WHAT IS REQUIRED
Please write out exactly the lines from the one with "Image resolution: width=1128" through the end of the data below, both ends included, and omit any pictures.

==== GIVEN DATA

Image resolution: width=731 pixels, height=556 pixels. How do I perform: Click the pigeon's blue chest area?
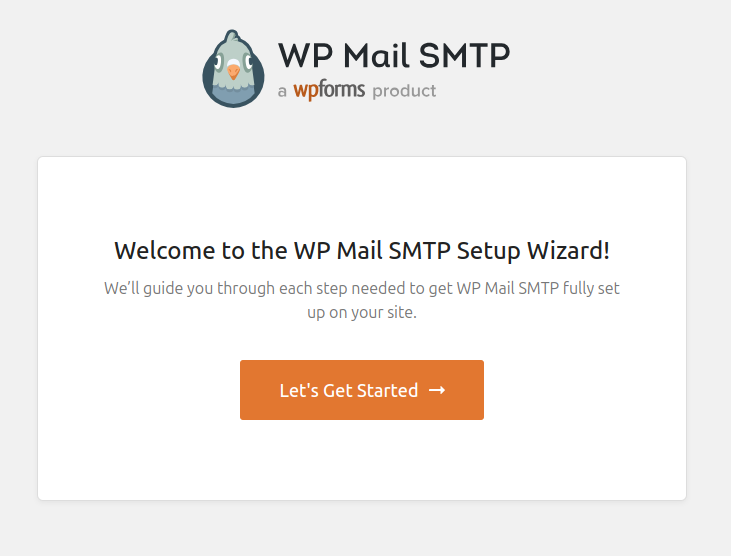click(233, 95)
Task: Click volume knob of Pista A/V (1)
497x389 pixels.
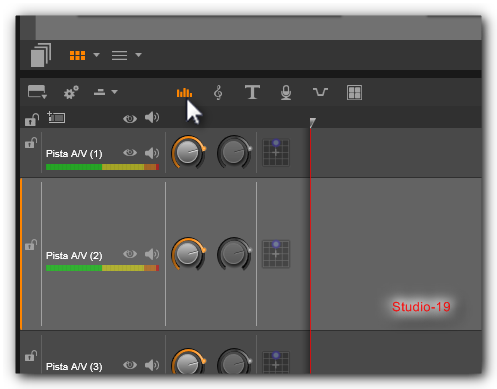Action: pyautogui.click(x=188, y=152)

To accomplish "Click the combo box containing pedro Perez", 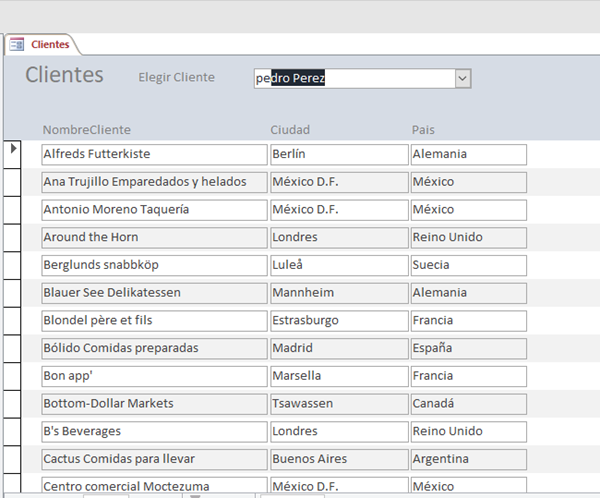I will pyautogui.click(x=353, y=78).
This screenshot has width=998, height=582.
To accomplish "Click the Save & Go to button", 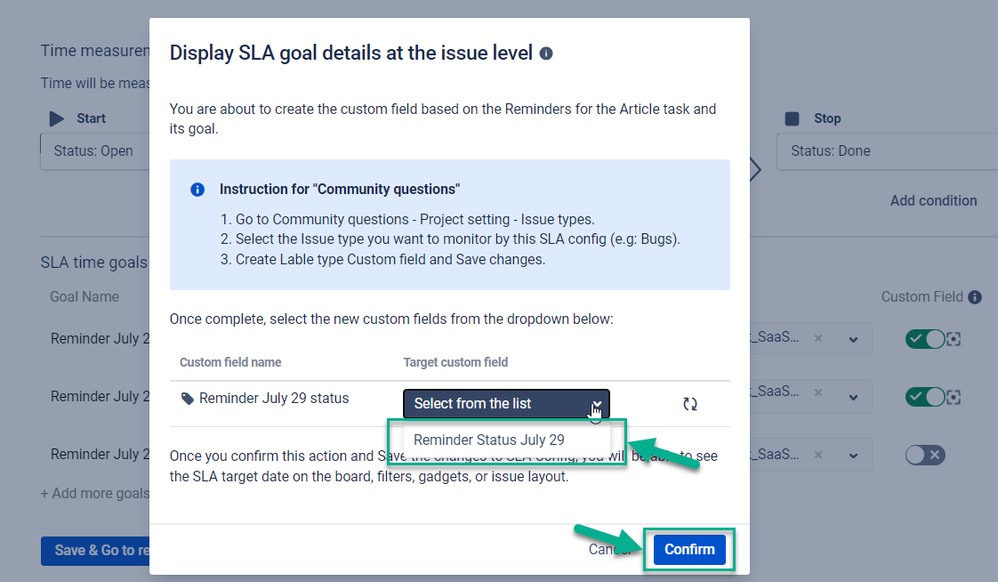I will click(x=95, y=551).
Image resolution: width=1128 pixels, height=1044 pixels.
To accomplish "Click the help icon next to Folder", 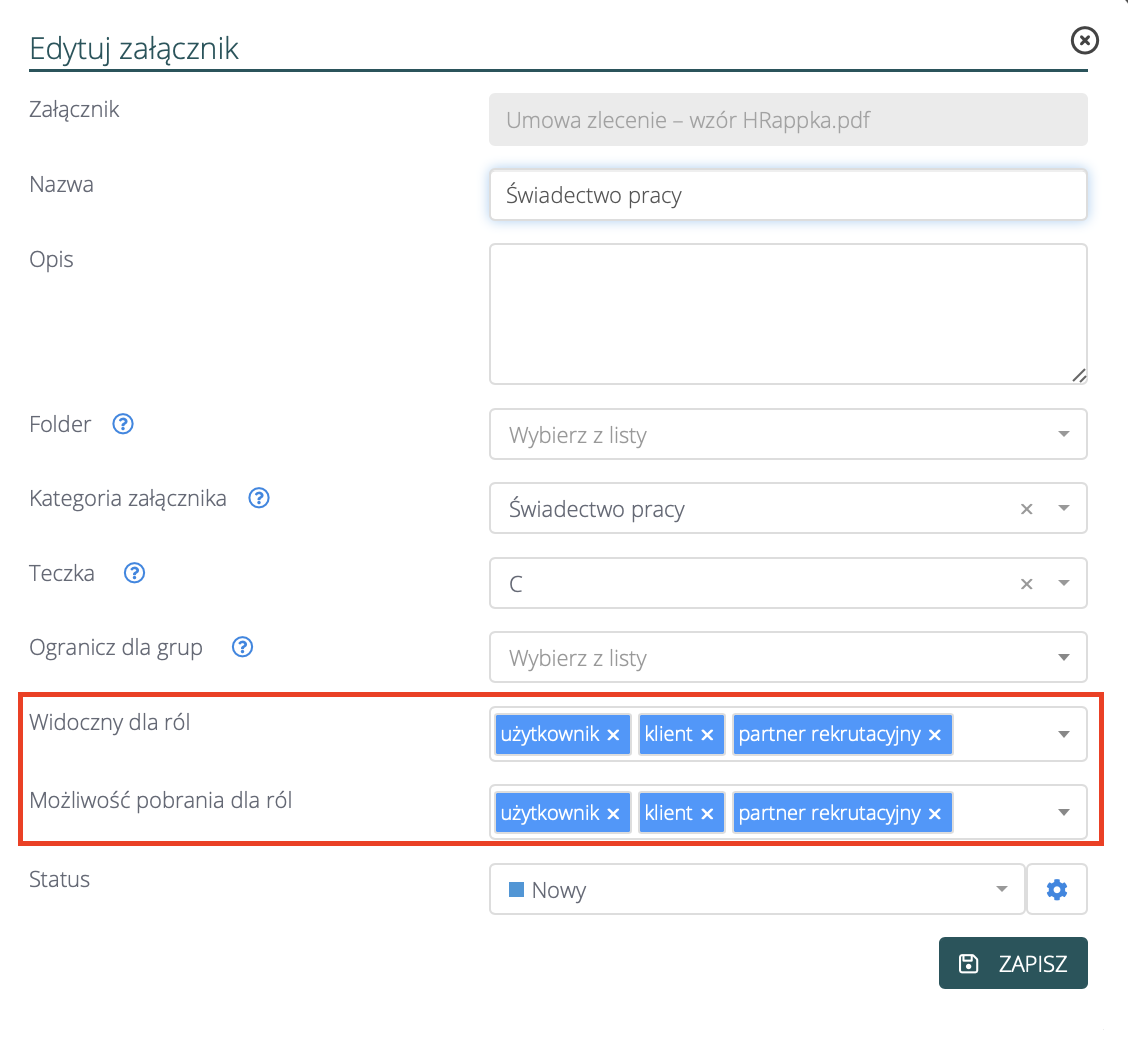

========

RESPONSE
Image resolution: width=1128 pixels, height=1044 pixels.
To accomplish "Click the help icon next to Folder", 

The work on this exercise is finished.